確認する内容は、就業規則、賃金・賞与・退職金の仕組みなどにとどまりません。組織図と実際の仕事の進め方が一致しているか、誰が意思決定を担っているか、管理職が機能しているか、人材の採用・定着にどのような課題があるかも見ていく必要があります。
特に重要なのは、経営幹部、部門長、営業責任者、技術者など、会社の成長を支える人材の状況です。事業を担う人材が誰なのか、役割に見合った処遇となっているか、将来に不安を感じていないかを把握することは、企業統合後の混乱や人材流出を防ぐうえでも欠かせません。
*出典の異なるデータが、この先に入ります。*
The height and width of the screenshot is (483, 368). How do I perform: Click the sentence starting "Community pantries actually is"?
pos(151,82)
改革の初期段階では、組織図や役割分担の整理、人件費の確認、重要人材への対応、労務面の見直し、社員への説明など、優先順位の高いものから進めます。一度にすべてを変えようとせず、事業計画や現場の困りごとに直結するテーマから着手することが現実的です。
3.人事改革を進める体制づくり
人事制度は、制度案をつくっただけでは定着しません。経営者、人事担当者、現場の管理職が、それぞれの役割を理解しながら進めることが必要です。
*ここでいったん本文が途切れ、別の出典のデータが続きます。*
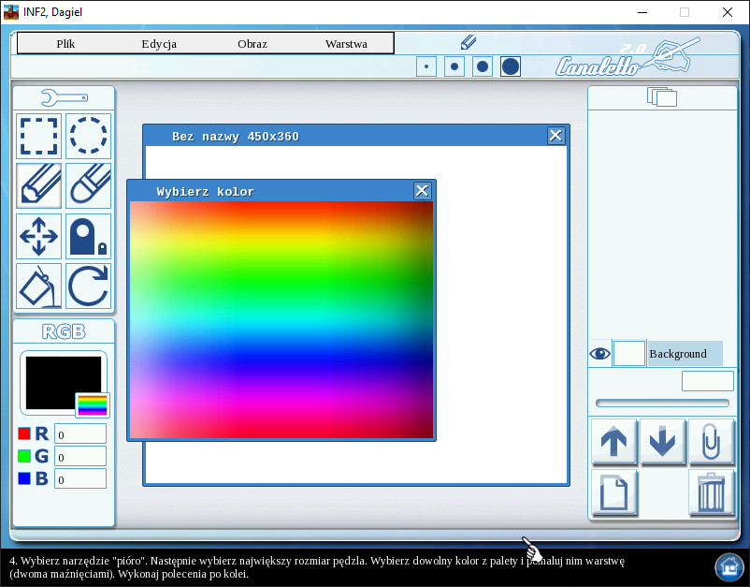Screen dimensions: 750x587
Task: Select the elliptical selection tool
Action: 89,136
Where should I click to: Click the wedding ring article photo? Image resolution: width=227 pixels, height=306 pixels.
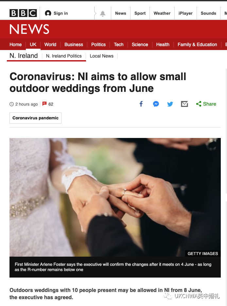coord(115,197)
たとえば、社長や経営陣は、「今後どのような会社を目指すのか」「社員に何を期待するのか」を明確に示します。人事部門は、制度設計やデータの整理、社員への説明、運用ルールの整備を担います。そして管理職は、評価面談、目標設定、部下育成を通じて、制度を日常のマネジメントに落とし込みます。
投資会社や親会社が関わる場合にも、現場の実情を踏まえた進め方が重要です。投資側が求める収益性や管理の水準と、投資先企業が大切にしてきた強みや企業文化を、どのように両立させるかを考える必要があります。
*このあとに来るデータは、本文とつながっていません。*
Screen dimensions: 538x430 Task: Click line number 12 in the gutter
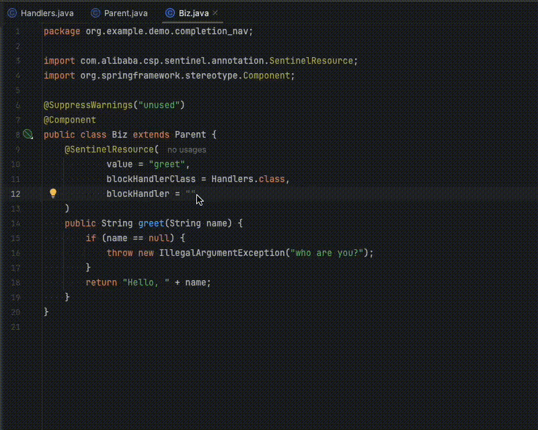pyautogui.click(x=15, y=194)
制度導入後も、人件費、採用・離職の状況、昇格・登用、評価結果の偏りなどを定期的に確認し、必要に応じて運用を見直すことが大切です。
4.人事コンサルタント選定のポイント
人事制度改革を外部に相談する場合、制度の知識だけでなく、自社の実情を理解しながら一緒に考えてくれるコンサルタントかどうかが重要です。
とりわけ中小企業では、大企業の制度をそのまま取り入れても、運用負荷が高くなったり、現場に定着しなかったりすることがあります。業種ごとの商慣行、職種ごとの働き方、人材構成、組織規模、経営者の考え方を踏まえた設計が求められます。
選定にあたっては、次の点を確認するとよいでしょう。
・自社と同程度の規模の企業や、同業・近い業種での支援経験があるか
・等級、評価、賃金・賞与などを、全体のつながりを考えて提案できるか
・新経営方針の期待事項を整理し、社員に分かりやすく伝える支援ができるか
・制度づくりだけでなく、管理職への説明や評価者研修などにも対応できるか
・制度を複雑にしすぎず、実際に運用できる仕組みを考えてくれるか
人事戦略研究所では、中小企業を中心に、多様な業種・組織規模の人事制度設計を支援してきました。そのため、一般論として制度を提示するのではなく、各社の事業内容、人材構成、組織風土、将来の事業計画を踏まえ、「その会社で無理なく運用できる人事制度」を一緒に考えることを大切にしています。
5.人事改革を持続的な成長につなげる
人事制度改革は、投資後やM&A後の一時的な対応ではありません。会社が変化を続けるなかで、社員が役割を理解し、成長し、成果を出し続けるための基盤づくりです。
PEファンドや商社の投資先であっても、一般的な企業買収・合併・統合の場面であっても、人事制度の見直しが必要になる背景は共通しています。それは、新しい経営方針と、日々の職場で働く社員の行動をつなぐ必要があるためです。
人事担当者には、制度改定を単なる事務作業として捉えるのではなく、経営と現場の橋渡しを行う重要な役割が期待されます。自社の実情を理解し、必要に応じて外部の知見も活用しながら、社員が安心して力を発揮できる仕組みを整えることが、企業の持続的な成長につながります。
※コラムは執筆者の個人的見解であり、人事戦略研究所の公式見解を示すものではありません。